Comme d’habitude, l’holoffice de Frank présente un catalogue de tous les incontournables des Pages Tendances dédiées à l’espace de travail du cadre supérieur. Il croit impressionner, et ça lui évite de se penser quelque chose de plus personnel. Les trois autres membres du conseil de direction font comme si ça marchait : ils ont l’air impressionnés. Mais pas par le décor : une sorte de barge flottante, posée sur un lagon comme on en fait plus, avec le clapotis des vagues, le soleil des tropiques et une bandes de négriers en arrière-plan, occupés à fouetter une dizaines d’esclaves concupiscentes, et plus si affinité. Un rêve de dominateur, l’expression visible par tous d’un esprit souverain.

VERSION 3 : rien.

Pas de description du bureau, et même pas d’autres membres du conseil. Quatre personnages seulement survivent aux coups de ciseaux. D’autres digressions sautent, des considérations sur la domination du marché audiovisuel ou un délire scandé façon rap (« Faut que ça attaque, faire saigner la barbaque, rien que des mecs qui se traquent, qui s’écrasent ou qui claquent, de l’embrouille du micmac… » filé ainsi sur 20 lignes), même s’il avait plu à certains lecteurs.

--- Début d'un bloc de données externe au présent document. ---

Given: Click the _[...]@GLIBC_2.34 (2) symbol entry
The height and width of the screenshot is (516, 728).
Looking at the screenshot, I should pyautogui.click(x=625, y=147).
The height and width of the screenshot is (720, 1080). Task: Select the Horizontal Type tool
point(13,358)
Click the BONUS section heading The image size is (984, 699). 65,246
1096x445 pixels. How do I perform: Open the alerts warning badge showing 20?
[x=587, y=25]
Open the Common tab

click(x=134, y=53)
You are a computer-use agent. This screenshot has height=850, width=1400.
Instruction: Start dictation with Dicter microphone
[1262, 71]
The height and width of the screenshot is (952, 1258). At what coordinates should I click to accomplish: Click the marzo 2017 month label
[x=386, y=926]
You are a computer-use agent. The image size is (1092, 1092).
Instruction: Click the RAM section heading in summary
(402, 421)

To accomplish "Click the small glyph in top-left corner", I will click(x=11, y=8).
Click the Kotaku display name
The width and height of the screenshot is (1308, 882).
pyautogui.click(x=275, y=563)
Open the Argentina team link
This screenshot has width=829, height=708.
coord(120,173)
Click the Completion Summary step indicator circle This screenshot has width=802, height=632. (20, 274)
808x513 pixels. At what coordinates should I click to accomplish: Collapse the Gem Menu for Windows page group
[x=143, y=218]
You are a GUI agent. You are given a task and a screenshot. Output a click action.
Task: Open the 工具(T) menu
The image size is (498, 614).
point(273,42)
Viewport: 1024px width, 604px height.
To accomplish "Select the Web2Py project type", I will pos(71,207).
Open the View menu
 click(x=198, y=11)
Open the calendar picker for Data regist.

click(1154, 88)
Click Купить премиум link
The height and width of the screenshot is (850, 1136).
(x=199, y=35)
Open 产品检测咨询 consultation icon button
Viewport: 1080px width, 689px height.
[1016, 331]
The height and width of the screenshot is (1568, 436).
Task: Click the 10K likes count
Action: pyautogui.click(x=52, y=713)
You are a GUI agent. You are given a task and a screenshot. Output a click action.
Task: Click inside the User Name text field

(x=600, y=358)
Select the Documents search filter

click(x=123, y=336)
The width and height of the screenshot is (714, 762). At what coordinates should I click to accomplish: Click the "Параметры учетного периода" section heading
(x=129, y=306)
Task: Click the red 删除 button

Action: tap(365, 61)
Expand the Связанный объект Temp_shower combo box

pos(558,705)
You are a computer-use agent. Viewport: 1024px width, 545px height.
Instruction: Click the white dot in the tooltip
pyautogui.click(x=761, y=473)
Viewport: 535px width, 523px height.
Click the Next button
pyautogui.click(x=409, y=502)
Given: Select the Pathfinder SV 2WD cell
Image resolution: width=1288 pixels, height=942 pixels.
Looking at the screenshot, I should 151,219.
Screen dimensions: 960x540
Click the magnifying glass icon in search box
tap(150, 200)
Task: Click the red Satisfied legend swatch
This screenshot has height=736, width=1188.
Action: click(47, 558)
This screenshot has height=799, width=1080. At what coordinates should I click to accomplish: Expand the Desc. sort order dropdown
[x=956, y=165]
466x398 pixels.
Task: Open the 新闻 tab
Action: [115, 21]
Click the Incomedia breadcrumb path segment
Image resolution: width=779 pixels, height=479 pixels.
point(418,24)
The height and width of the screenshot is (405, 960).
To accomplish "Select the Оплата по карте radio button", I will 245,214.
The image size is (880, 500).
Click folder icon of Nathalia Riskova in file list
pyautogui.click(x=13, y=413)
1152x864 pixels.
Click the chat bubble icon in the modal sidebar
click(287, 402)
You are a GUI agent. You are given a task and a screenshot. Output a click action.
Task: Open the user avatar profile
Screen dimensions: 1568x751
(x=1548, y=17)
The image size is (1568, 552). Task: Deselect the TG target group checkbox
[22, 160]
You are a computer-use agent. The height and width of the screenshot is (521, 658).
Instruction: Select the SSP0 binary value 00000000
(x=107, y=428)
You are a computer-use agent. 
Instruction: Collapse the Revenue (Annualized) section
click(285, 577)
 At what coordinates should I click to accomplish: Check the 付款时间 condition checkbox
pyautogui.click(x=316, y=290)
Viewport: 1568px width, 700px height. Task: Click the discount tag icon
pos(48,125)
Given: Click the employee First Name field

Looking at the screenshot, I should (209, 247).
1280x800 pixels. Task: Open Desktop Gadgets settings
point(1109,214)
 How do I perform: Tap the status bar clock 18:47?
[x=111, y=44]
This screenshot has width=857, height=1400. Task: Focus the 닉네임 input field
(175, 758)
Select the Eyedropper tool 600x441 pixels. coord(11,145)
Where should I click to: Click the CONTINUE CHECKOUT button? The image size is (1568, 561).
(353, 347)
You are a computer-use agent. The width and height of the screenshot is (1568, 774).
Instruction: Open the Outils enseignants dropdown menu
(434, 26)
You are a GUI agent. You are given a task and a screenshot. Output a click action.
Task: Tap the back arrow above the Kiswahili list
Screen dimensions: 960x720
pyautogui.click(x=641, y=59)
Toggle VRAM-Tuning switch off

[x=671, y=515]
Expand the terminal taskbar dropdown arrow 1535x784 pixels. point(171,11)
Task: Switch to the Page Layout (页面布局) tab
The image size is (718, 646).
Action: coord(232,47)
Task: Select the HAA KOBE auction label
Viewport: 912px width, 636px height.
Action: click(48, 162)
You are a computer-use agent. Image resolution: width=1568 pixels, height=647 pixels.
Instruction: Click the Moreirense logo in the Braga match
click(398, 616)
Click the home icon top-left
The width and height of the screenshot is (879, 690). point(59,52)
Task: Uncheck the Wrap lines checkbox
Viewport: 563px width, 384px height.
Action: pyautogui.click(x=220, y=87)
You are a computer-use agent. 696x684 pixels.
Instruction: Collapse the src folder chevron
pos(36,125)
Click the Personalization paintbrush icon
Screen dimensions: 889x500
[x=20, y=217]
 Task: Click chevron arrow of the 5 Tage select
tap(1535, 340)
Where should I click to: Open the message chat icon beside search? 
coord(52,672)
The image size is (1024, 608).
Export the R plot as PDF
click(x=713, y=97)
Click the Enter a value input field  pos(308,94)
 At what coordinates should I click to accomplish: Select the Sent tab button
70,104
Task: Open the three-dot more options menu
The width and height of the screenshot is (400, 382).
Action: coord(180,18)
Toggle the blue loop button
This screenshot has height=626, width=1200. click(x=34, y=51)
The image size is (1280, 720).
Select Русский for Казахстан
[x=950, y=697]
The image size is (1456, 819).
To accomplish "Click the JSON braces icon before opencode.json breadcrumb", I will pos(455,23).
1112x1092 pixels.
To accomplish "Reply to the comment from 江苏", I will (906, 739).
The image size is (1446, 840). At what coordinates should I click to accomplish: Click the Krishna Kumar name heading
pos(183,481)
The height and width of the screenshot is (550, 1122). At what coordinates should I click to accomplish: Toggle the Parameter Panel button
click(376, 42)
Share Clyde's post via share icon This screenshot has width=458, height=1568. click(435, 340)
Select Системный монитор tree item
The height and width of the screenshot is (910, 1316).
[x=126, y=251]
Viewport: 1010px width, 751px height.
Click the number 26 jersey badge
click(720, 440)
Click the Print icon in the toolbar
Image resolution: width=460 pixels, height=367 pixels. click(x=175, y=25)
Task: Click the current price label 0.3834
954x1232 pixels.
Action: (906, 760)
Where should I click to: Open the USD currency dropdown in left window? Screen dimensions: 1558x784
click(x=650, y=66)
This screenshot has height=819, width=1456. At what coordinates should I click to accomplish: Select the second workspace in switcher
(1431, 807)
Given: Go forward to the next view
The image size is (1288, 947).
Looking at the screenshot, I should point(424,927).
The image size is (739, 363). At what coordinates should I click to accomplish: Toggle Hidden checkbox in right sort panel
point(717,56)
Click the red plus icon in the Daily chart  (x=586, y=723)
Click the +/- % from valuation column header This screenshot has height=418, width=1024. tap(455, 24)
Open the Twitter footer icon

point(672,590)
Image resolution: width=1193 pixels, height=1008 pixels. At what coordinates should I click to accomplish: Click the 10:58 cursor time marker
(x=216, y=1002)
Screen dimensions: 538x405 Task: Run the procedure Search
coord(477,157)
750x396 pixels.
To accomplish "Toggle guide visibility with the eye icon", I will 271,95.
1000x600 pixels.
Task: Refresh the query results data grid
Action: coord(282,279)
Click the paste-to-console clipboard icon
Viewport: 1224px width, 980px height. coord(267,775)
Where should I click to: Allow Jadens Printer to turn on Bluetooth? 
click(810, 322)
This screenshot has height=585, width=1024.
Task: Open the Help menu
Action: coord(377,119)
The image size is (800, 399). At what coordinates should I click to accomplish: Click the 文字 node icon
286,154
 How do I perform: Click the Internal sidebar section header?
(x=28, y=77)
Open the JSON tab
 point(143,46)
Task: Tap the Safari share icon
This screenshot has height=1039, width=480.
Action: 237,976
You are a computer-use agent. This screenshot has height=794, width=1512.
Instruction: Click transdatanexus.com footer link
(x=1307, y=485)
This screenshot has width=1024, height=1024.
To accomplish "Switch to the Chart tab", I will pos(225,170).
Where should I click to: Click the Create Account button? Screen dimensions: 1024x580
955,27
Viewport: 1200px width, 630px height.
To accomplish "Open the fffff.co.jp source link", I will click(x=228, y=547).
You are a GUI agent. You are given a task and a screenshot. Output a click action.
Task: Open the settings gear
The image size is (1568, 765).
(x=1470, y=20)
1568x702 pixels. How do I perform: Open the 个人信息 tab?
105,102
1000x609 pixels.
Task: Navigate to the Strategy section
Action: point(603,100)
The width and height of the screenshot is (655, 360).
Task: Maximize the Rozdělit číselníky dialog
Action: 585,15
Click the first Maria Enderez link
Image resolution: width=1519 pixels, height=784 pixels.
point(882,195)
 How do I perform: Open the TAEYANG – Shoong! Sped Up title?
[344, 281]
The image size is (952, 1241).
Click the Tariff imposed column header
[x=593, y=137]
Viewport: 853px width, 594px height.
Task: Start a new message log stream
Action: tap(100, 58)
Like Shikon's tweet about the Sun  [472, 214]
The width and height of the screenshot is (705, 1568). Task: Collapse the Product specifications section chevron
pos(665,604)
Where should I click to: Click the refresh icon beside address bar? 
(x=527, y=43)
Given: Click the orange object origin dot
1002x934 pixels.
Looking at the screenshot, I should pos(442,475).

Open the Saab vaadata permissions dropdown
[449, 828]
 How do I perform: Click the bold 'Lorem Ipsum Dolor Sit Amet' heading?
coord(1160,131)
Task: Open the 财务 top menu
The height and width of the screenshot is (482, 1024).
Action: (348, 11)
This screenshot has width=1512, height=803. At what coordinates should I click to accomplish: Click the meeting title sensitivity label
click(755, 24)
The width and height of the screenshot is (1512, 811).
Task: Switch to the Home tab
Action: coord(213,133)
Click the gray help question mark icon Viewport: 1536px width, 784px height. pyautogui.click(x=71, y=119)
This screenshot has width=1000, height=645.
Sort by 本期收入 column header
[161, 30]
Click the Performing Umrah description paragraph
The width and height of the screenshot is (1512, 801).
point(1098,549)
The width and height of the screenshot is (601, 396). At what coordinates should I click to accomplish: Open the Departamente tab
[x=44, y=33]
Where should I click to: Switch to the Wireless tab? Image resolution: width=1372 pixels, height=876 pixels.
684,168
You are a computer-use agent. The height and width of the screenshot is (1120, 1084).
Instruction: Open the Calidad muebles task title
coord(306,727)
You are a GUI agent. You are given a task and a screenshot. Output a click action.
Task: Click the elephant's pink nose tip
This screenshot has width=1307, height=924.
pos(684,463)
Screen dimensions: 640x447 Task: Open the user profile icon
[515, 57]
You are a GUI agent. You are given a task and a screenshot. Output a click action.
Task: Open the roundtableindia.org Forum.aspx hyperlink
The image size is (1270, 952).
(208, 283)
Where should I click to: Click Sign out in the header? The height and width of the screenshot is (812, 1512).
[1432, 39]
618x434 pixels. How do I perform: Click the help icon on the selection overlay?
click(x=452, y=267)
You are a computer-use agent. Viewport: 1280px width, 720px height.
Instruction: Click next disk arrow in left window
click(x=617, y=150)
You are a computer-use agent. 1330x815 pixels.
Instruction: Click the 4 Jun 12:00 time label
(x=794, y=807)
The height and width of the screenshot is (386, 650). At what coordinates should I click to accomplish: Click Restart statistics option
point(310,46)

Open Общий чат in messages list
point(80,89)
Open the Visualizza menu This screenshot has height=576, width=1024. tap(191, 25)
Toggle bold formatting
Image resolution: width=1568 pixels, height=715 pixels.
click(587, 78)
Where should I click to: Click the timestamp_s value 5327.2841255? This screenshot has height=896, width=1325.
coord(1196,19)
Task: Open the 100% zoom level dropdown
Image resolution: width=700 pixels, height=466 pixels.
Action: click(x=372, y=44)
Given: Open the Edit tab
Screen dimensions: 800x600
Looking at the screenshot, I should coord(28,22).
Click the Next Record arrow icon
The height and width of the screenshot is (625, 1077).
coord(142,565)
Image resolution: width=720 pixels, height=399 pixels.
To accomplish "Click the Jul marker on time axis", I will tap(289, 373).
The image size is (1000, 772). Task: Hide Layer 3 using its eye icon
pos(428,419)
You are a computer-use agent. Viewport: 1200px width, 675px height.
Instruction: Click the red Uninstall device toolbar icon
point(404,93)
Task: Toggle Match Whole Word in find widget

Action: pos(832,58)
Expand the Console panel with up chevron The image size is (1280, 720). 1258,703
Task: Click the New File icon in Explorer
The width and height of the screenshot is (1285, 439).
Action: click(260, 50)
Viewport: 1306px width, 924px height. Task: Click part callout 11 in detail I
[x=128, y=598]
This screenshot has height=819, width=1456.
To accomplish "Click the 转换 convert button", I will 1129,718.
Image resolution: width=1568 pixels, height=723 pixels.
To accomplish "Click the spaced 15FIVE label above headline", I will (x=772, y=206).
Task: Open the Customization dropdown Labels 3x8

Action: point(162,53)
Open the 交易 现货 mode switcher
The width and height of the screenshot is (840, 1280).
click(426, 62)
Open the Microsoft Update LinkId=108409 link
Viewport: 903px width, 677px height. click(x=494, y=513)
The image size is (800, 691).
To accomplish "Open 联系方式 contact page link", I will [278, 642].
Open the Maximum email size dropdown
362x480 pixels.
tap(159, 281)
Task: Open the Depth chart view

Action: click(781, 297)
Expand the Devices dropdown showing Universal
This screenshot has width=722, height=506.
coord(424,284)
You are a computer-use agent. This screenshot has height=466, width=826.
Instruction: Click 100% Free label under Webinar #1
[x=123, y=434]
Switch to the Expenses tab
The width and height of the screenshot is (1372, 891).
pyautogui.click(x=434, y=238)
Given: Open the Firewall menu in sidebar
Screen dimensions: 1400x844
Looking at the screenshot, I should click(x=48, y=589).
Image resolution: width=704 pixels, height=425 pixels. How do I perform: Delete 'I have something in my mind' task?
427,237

Le texte passe de 36000 à 26000 caractères espaces comprises, malgré le développement de l’introduction.

Est-ce qu’il y gagne ? Allez savoir… Il me paraît mieux correspondre au propos, ce qui n’est déjà pas si mal.

Est-ce qu’il sera lu, est-ce qu’il plaira ? Cela n’a finalement que peu d’importance (enfin si, pour l’éditeur de la revue), puisque je peux dire sans honte que Vent du soir aura compté, au moins pour moi.